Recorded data
^^^^^^^^

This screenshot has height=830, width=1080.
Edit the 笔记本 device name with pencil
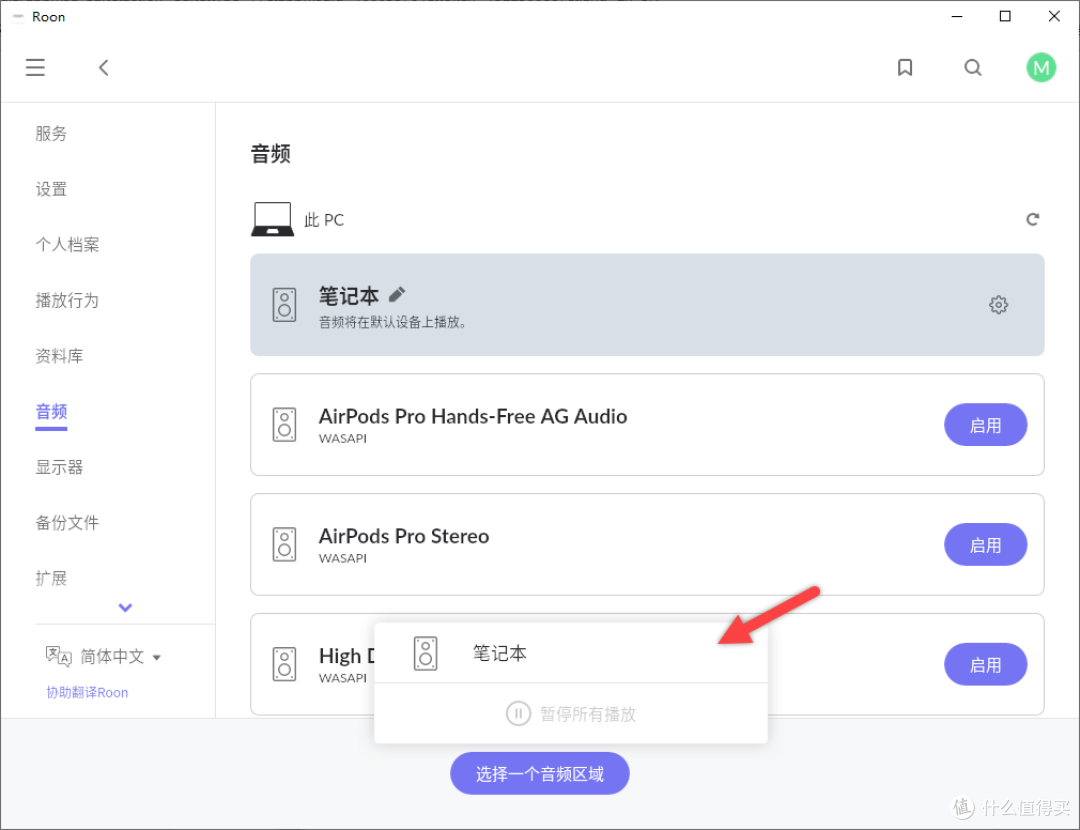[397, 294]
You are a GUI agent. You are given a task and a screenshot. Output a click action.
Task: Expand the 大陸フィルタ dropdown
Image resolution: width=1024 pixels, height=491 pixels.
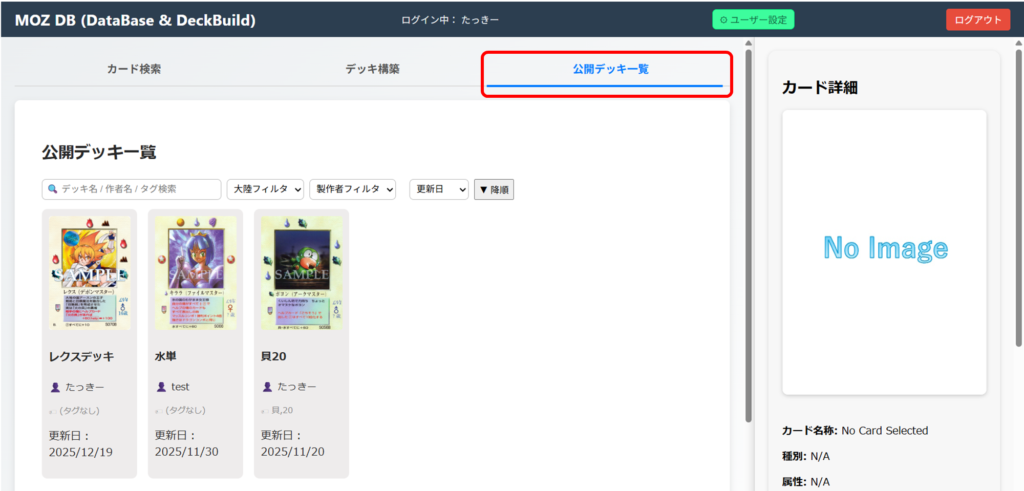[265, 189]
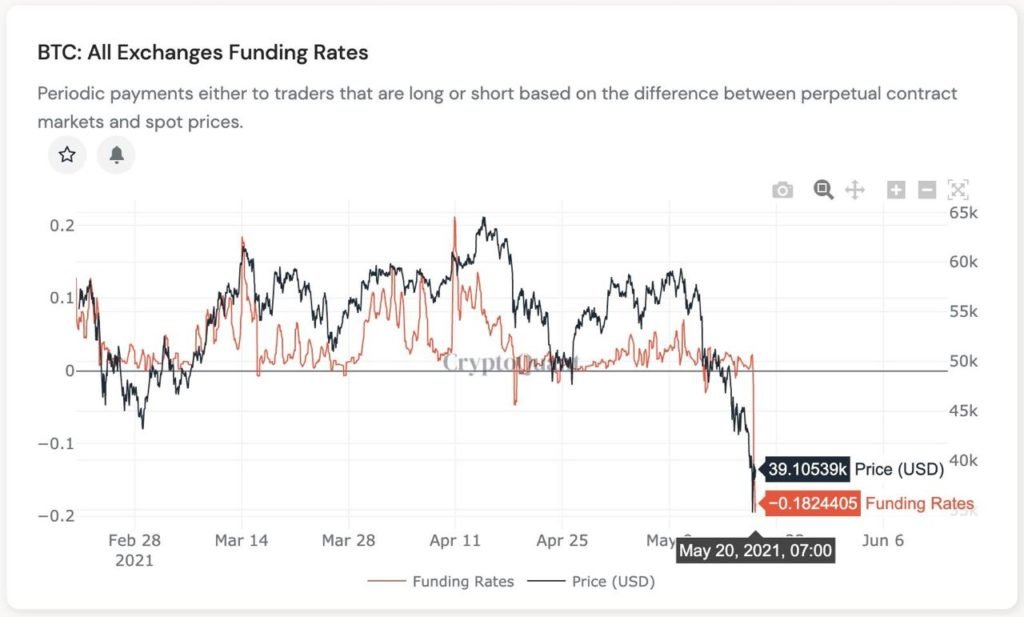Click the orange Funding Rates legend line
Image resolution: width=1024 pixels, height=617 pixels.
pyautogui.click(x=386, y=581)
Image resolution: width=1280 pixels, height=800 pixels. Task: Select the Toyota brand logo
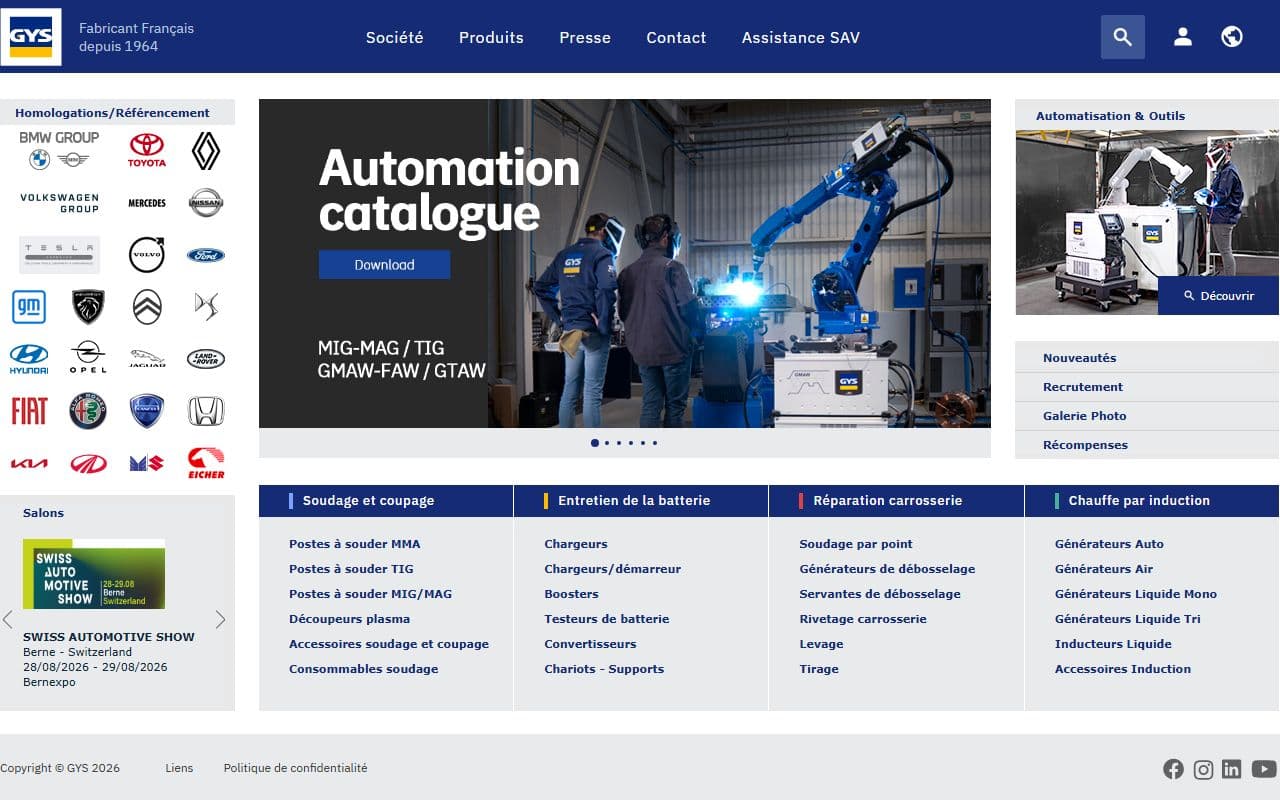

^^^^^^^^

*Try it*.
Show me every line of the entries above that holds "screenshot".

*Solution for this problem*.
This screenshot has height=830, width=1080.
You are a GUI agent. You are given a task and a screenshot. Output a click action.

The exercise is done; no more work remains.